ARCHIVE
GLASNOST TIME
30.10.2016-26.02.2017
Nikolaj Ivanovich Andronov
Mikhail S. Borisov
Grigory Davidovich Bruskin
Maxim Cantor
Evgeny Jurjewitsch Dybskij
Semyon Natanovich
Fajbisovich
Nikolai Vadimowitsch Filatov
Alexander Michajlowitsch Ivanov
Ivan Leonidowitsch Lubennikow
Lenina Dimitriewna Nikitina
Anatoly Nikitsch-Krilitschewskij
Leonid Anatolyevich Purygin
Gennady G. Subkov
Alexej Alexejewitsch Sundukow
Lev Ilyich Tabenkin
Vladimir Grigoryevich Weisberg
Oleg Alexandrovich Wukolov
From October 30, 2016 to February 26, 2017, Villa Schöningen will present around 50 works by Soviet artists critical of the system in its exhibition “Art from the Glasnost Period” - including works by Maxim Kantor, Lev Ilyich Tabenkin and Leonid Purygin. All works belong to the collection of the Kunsthalle Emden and will be shown for the first time in the Berlin area.
One of the first exhibitions in the Kunsthalle Emden, founded in 1986 by STERN founder Henri Nannen, was The New Freedom of Soviet Painters (1987/88). As one of the very first western museums, the Kunsthalle presented young, mostly critical artists, whose existence until the opening of the Soviet Union - during the times of glasnost and perestroika - the western art scene had no idea. The works shown at that time will now be shown on the occasion of the 30th anniversary of the Kunsthalle Emden at the gates of the capital in the Villa Schöningen. Including works by the artists Maxim Kantor, Leonid Purygin, Lev Iljitsch Tabenkin and Alexej Sundukow.
With this presentation, the exhibition center at Glienicke Bridge illustrates its fundamental freedom-based idea that runs through the entire exhibition program in a particularly impressive way.

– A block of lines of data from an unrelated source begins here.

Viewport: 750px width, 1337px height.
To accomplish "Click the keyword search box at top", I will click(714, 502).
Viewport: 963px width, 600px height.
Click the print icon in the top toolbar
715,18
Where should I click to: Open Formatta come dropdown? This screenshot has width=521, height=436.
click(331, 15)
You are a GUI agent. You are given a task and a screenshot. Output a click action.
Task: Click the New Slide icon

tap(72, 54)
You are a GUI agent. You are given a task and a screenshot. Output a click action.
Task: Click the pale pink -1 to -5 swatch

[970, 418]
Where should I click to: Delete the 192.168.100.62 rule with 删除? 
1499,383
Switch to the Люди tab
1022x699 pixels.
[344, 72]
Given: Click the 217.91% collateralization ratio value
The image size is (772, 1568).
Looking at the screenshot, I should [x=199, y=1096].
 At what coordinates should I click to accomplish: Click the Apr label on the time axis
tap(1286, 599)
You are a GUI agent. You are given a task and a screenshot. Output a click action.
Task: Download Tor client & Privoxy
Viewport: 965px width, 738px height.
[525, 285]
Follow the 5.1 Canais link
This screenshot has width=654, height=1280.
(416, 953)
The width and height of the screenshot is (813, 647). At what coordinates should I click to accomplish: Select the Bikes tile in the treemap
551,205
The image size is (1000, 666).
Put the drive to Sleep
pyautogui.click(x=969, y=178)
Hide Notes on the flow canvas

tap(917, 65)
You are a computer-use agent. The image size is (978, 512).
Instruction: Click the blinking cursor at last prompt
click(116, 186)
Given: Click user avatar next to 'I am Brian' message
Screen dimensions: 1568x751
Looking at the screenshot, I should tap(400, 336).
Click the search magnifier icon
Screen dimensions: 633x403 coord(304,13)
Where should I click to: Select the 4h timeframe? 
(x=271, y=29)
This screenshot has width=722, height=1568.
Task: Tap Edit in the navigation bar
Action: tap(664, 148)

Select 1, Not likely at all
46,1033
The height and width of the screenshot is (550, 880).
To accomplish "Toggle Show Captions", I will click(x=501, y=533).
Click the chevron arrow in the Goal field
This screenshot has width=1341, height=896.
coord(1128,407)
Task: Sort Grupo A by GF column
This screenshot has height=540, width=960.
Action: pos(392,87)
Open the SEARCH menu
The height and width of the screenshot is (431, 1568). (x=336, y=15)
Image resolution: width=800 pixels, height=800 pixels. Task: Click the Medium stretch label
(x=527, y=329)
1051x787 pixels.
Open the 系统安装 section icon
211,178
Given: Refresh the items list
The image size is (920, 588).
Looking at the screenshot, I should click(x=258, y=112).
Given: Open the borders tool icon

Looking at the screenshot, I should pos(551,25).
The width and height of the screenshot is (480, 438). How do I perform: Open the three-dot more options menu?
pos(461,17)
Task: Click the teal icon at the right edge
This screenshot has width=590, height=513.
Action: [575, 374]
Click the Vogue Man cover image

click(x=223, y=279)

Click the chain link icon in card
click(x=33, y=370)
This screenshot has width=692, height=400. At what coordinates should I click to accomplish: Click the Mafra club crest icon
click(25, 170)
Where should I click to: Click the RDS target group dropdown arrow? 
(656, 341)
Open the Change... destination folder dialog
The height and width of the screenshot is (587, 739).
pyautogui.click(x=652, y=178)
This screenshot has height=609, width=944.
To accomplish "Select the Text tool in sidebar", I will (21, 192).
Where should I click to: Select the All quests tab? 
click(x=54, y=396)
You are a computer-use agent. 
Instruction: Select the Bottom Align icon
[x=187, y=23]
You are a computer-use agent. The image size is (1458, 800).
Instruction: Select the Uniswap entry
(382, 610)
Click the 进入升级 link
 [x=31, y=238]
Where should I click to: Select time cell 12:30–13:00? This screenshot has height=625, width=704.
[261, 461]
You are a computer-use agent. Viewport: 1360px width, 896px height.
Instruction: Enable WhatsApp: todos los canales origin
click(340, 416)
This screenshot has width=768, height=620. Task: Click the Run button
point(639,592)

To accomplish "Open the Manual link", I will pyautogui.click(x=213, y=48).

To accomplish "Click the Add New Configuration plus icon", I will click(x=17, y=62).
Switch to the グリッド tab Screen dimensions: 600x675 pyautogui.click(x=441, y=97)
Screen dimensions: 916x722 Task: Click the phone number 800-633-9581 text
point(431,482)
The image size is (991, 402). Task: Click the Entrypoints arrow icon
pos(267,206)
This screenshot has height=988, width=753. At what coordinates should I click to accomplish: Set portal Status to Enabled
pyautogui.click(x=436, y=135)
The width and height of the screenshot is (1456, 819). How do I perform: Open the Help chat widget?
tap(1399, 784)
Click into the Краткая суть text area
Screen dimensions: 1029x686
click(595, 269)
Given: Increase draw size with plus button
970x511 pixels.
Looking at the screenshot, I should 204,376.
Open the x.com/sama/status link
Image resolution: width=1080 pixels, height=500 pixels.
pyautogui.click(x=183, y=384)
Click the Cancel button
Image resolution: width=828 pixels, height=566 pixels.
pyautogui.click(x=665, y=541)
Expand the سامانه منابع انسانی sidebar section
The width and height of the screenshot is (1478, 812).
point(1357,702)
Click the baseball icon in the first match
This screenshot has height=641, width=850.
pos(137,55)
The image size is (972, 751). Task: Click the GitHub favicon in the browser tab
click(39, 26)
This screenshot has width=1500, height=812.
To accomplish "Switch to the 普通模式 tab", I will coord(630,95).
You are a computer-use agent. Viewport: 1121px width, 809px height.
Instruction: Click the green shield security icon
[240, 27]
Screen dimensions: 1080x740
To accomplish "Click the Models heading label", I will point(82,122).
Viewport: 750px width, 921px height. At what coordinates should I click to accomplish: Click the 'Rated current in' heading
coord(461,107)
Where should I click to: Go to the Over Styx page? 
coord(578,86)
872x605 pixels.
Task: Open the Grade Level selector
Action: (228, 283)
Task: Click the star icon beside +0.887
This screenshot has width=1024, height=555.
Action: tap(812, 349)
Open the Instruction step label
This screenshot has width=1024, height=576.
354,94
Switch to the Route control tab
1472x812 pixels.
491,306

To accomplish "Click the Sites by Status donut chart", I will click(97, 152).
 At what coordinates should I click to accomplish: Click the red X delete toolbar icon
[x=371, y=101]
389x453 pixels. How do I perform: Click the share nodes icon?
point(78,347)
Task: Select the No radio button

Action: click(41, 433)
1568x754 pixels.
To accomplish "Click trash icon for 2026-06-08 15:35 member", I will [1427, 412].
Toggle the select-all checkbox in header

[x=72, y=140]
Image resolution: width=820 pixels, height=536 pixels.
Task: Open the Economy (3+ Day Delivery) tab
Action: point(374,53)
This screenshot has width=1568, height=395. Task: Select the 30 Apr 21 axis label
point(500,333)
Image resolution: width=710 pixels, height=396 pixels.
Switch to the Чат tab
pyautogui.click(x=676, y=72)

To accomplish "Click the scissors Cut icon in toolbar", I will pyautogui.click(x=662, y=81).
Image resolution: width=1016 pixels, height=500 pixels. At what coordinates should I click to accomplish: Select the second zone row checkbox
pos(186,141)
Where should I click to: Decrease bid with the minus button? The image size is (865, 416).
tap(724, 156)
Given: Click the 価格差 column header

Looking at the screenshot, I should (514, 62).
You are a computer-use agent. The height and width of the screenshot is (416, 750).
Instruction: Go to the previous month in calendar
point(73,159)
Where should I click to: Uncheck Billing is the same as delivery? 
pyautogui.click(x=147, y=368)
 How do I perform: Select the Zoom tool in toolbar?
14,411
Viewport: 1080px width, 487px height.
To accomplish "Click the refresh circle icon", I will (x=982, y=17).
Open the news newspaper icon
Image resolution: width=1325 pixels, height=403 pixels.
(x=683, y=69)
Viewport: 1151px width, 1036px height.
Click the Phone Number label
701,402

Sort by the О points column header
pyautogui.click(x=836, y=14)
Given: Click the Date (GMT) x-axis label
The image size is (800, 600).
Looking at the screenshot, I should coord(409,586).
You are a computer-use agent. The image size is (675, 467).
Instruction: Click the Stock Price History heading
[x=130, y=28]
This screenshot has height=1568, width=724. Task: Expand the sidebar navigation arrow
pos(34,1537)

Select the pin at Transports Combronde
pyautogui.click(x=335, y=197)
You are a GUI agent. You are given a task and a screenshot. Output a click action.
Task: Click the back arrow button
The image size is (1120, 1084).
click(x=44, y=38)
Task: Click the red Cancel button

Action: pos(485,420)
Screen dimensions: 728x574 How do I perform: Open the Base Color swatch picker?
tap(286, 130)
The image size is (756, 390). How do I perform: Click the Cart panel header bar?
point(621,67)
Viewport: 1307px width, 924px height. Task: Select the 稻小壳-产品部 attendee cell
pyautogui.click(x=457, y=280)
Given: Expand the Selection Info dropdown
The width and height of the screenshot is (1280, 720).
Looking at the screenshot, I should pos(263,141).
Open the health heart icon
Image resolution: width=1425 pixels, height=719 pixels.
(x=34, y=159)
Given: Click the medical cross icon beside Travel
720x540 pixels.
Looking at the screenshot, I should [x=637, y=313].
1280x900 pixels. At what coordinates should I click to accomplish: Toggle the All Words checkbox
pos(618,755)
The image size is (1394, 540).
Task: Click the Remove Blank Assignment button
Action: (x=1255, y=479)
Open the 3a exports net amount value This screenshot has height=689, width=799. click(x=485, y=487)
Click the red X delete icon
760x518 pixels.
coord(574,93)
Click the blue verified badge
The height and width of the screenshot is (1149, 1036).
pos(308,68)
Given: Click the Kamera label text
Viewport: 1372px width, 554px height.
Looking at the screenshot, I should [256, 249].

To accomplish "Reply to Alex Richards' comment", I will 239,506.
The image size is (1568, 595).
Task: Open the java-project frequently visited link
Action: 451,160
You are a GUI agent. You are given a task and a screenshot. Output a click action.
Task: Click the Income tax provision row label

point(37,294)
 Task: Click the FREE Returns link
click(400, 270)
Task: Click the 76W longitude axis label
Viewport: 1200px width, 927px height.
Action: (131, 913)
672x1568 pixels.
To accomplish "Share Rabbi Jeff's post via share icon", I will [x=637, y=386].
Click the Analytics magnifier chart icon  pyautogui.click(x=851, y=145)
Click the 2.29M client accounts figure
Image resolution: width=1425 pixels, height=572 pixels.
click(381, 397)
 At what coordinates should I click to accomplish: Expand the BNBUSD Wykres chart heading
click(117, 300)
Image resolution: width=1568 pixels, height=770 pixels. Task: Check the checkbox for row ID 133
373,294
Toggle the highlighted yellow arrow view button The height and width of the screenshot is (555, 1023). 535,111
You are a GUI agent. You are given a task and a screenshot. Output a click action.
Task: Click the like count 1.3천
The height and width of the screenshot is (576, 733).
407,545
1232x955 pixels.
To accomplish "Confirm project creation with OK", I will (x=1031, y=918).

Works by Maxim Kantor form the core of the exhibition. In his works he describes extreme situations in life, be it in a prison camp, in psychiatry or in general in an everyday life in the former Soviet Union that was characterized by deficiency. With his art he takes a stand and gives those affected a voice. To do this, the artist chooses artistic means related to Expressionism. Waiting, almost apathetic figures characterize Lev Ilyich Tabenkin's pictures; they stand in stark contrast to the dogmatically idealized depictions of peasants and workers in the painting of socialist realism. The collection also includes artists such as Leonid Purygin, whose colorful and small-format paintings refer to the tradition of Russian icon painting.
Exhibition concept:
Katharina Henkel, Kunsthalle Emden, with Nora Jaeger.
The history:
As a journalist, Henri Nannen traveled to the Soviet Union early on: as early as 1955, he accompanied the then Federal Chancellor and Foreign Minister Konrad Adenauer to a peace meeting with party leader Nikita Khrushchev in Russia. During these visits, visits to important state museums were part of the cultural framework program, but the art enthusiast Henri Nannen was hardly interested in the works on display from the Socialist Realism propagated by the government. This attitude towards contemporary works by Russian artists changed in the early 1980s when Nannen was invited to the residence of the then German ambassador in Moscow, where he saw a remarkably socially critical picture: with him, his enthusiasm for contemporary, nonconformist art was aroused. Thereupon he initiated an exhibition that traveled through West Germany and acquired the first works - the basis for a new collection subject that was still unknown in the FRG.
From 1986 Henri Nannen roamed studios in Moscow and Leningrad / St. Petersburg and discovered works of art that illustrate a critical examination of young artists with national changes and grievances. The result was that early exhibition at the Kunsthalle Emden with images of relentless directness.